Hi all, I haven't posted for a while, although I have been reading the posts regularly and send my deepest condolescences to all loved ones who have passed away recently.

My Father-in-law's (FIL) PSP journey is gathering pace, it's so awful to see a once active man, not a day off in his life due to illness, become a fomer shell of himself. 6 weeks ago he took unwell which resulted in a call to 999. They diagnosed an infection which took 2 lots of antibiotics to clear it.

When the ambulance came they asked for his 'blue' form or 'Respect Form' both myself and my husband had no idea what this was. Since then we have put this in place. It's a form that you can ask your loved ones what their wishes are when it finally comes to the end. A nurse from the GP surgey came and helped us fill it in and made sure my father-in-law understood everything we also discussed it with the wider family too. It was always something we haven't discussed, it was the elephant in the room, but we are so glad we have done this as my FIL's speech is becoming very difficult to understand and this way his wishes can be heard and respected. The form can be changed at any time, its not set in stone.

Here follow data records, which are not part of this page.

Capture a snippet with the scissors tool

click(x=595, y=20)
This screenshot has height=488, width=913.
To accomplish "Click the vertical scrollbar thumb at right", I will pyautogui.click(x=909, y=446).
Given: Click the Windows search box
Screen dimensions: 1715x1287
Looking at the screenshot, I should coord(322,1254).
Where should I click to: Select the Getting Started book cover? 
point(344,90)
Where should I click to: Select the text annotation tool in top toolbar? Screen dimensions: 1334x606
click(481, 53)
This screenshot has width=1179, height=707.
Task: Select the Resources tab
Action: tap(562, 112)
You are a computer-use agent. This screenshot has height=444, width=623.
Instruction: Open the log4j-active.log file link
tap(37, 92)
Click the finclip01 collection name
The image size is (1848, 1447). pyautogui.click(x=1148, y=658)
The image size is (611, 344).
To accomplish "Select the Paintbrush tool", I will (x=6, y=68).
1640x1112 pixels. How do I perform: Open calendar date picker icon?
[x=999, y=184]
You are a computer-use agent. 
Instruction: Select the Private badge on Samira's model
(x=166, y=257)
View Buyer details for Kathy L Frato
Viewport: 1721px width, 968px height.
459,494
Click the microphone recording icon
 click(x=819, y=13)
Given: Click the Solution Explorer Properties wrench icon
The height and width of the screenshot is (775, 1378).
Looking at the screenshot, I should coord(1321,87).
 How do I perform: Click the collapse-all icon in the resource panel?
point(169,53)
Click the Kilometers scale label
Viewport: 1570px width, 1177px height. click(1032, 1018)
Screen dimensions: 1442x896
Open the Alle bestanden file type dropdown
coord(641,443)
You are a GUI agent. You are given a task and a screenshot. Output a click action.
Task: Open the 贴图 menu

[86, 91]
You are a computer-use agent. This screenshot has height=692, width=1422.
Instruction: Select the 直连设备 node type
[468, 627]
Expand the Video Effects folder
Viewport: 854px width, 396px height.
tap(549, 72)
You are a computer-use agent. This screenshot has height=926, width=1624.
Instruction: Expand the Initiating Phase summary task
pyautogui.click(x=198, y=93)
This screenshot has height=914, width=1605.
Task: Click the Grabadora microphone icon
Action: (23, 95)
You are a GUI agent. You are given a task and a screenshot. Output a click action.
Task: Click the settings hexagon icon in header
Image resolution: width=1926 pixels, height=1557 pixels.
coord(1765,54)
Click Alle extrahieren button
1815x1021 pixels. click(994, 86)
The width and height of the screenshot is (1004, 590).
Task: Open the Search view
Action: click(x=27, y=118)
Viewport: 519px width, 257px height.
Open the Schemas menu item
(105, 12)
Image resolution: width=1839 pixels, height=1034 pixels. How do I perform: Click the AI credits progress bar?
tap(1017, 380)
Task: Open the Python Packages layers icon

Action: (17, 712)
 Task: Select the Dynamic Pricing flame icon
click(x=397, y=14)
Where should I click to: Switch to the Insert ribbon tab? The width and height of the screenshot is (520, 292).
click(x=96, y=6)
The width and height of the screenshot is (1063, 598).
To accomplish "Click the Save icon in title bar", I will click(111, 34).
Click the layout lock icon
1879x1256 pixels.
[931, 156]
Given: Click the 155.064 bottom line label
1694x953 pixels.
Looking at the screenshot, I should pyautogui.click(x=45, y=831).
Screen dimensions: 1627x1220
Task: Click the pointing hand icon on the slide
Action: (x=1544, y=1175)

Also we have been trying to get him on the Palliative Care list and did not know how to go about this. When the Paramedic came we told him about how we have had to moan/knock on the doors to get the OT, Speech & Language back on board. He was so helpful and made some calls immediately and from then on we had a number to call to get the district nurses involved. From that a visit was arranged from the local hospice and also had a vist from the district nurses who are going to visit regularly. All this help suddeny came so quick! At long last my FIL is now having the help he needs. They say he is not 'end of life' presently although we have taken stock of the 'emergency pack'. This is a pack whic has strong medication that is in a safe place at his own home and when things become worse the pack is there to be administered by the nurses for a comfortable and peaceful end, as per his wishes.

The last few days my FIL hasn't wanted to make conversation, he drifts in and out of sleep constantly, even with the TV on full volume!He can still eat but his wife is feeding him more and more. His beathing is a lot more noisy when he sleeps, his hands and feet occasionally tremor. We recently had a hospital bed delivered and a MoLift. This is a great piece of engineering to help transfer from bed to recliner, the OT secured this for him.

I hope this information has been of some help to you all, I feel that if one person can get some valuable advice from this to help in their loved ones PSP journey then that's a great source of comfort to me as we all need to share our experiences to help give our loved ones all the very best care we can.